Ahhhh, what to talk about this week? I’ve shared not being in school and my journey to becoming healthy. I even shared my thoughts on being in a relationship (in my case, the lack thereof).
I try to not queue posts for this segment since I’m always changing my mind about the topic. I actually have three unfinished documents specifically for HtoH. However, after much consideration, I wanted to share something that I’ve struggled with since I was in high school and didn’t know I was struggling with it until this past year. This time, it’s not my weight I’m talking about. This is my testimony; my struggle bus.
I knew of God and what He has done from the people I went to school with but I had followed a different religion then. I came to know God when I was either fifteen or sixteen with many questions and childlike wonder. When I was seventeen, I decided to give my life to Christ and got baptized.
Early on in my Christian life, I was constantly craving for the spiritual high I had experienced when I attended my first worship service. I thought attending a Christian university would fulfill that. It didn’t. It wasn’t until I moved back home from college when I began to wonder why I was always thirsty (in the most Christian sense of the word).
This past year, my life was at rock bottom spiritually. I ran away from my problems and I ignored God. I know for a fact the only time I had listened to God back then was when I talked to Him and made the decision to move back home. I know it’s terrible but when people asked how my walk with Christ is going, I answer that everything is fine. I was the furthest from God as I could possibly be.
I struggled with so many worldly sins since I was baptized. Pride, being the basis of all my problems. Stupid, stinking, pride. It’s alright to have pride in yourself but not to the point where you sound like a pompous jerk every time you speak. Being a Christian does not make me better than anyone else. Let me type that again in all caps, bold faced, underlined, and italicized. BEING A CHRISTIAN DOES NOT MAKE ME BETTER THAN ANYONE ELSE. I walked around as a pharisee when I thought I walked with Christ.
One random summer day, I listened to my Christian music for the first time in forever and Francesca Battistelli’s “If We’re Honest” started to play. Tears were just streaming down my face. I had listened to the song dozens of times before but for some reason the song hit me really hard in the feels. That night I knelt at my bedside and prayed out loud asking for forgiveness and guidance on the path of righteousness.

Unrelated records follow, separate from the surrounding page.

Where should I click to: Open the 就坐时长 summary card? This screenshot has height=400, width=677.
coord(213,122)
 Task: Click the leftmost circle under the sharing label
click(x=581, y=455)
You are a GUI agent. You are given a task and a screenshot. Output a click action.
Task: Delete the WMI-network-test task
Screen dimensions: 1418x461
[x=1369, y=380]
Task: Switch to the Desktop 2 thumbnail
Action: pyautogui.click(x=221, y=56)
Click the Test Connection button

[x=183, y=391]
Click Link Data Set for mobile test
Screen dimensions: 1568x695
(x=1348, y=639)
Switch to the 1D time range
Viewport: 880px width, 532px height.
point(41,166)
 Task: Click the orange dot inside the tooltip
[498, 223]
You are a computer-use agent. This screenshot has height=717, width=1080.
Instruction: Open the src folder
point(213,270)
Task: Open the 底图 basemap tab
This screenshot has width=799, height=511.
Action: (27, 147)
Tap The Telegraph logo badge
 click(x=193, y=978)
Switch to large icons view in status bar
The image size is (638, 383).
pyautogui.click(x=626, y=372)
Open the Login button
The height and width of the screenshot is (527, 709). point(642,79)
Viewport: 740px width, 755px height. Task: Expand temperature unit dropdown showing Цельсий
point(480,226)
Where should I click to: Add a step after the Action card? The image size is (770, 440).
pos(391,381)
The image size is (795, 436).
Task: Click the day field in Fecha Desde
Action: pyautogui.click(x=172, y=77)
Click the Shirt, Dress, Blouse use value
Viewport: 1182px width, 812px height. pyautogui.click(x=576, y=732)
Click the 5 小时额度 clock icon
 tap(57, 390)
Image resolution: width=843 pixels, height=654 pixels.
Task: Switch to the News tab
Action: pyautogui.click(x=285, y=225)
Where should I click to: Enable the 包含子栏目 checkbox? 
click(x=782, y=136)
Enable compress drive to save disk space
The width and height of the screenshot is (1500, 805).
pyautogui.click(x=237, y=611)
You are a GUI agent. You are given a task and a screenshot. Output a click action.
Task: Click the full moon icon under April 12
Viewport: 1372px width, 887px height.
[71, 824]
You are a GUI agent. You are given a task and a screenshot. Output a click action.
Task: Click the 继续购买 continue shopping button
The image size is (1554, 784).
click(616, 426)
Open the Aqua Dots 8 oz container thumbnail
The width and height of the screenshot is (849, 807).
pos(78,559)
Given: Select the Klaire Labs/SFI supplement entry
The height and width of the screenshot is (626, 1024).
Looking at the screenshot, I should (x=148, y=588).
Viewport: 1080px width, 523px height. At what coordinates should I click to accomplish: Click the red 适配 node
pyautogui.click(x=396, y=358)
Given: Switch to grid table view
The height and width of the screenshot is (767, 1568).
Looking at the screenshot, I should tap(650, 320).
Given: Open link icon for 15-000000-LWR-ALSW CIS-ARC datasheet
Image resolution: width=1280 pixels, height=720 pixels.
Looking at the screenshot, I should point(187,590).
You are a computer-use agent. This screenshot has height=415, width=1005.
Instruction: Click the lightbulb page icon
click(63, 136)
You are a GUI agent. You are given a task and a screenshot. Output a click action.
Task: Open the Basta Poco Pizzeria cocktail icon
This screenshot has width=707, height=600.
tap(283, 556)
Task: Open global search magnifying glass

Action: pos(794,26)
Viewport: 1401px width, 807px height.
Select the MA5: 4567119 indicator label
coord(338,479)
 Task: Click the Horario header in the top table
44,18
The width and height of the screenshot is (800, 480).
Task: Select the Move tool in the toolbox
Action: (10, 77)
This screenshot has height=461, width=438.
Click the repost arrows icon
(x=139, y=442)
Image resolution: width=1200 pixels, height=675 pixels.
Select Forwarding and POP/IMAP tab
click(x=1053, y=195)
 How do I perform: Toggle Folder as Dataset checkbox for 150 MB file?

Every day, I think about who I am in Christ and how I can show Him through me. I still get irritated easily and I vent my anger like a tantrum-throwing two year old. It’s still a problem and I’m working on it. I can say that I’ve come a long way from when I gave my life to Christ the first time.
I believe our generation is filled with prodigal sons and daughters. Many of us need to sleep and eat with the pigs before we can humble ourselves and realize we need to return home. Before we can return to Christ.
The chorus in Francesca Battistelli’s “Keeping Score” begins:
I know you’re thinking that you’ve finally gone too far
And you’re certain He’ll be closing the door
But you’ve gotta believe the things you’ve done aren’t beyond His love
He’s not keeping score
The wonderfully mind-blowing thing about God is, He still loves me despite my sins and my flaws. He loves me for who I am and I am perfect in His eyes even when I tried to find acceptance by worldly means. He loved me so much that He died on the cross bearing not only my sins but all our sins on His shoulders. Our sins were and are forgiven and our slate is wiped clean.
It’s never too late to rededicate your life to Christ. He was and is always waiting for your return with open arms. He was always waiting for me with open arms and wrapped me with His love and grace.
To turn this back around to my struggle bus (because I’m a punny person), I basically live on the struggle bus but I have Christ as my bus driver, the mechanic when the bus breaks down, and my traveling companion so I won’t be lonely.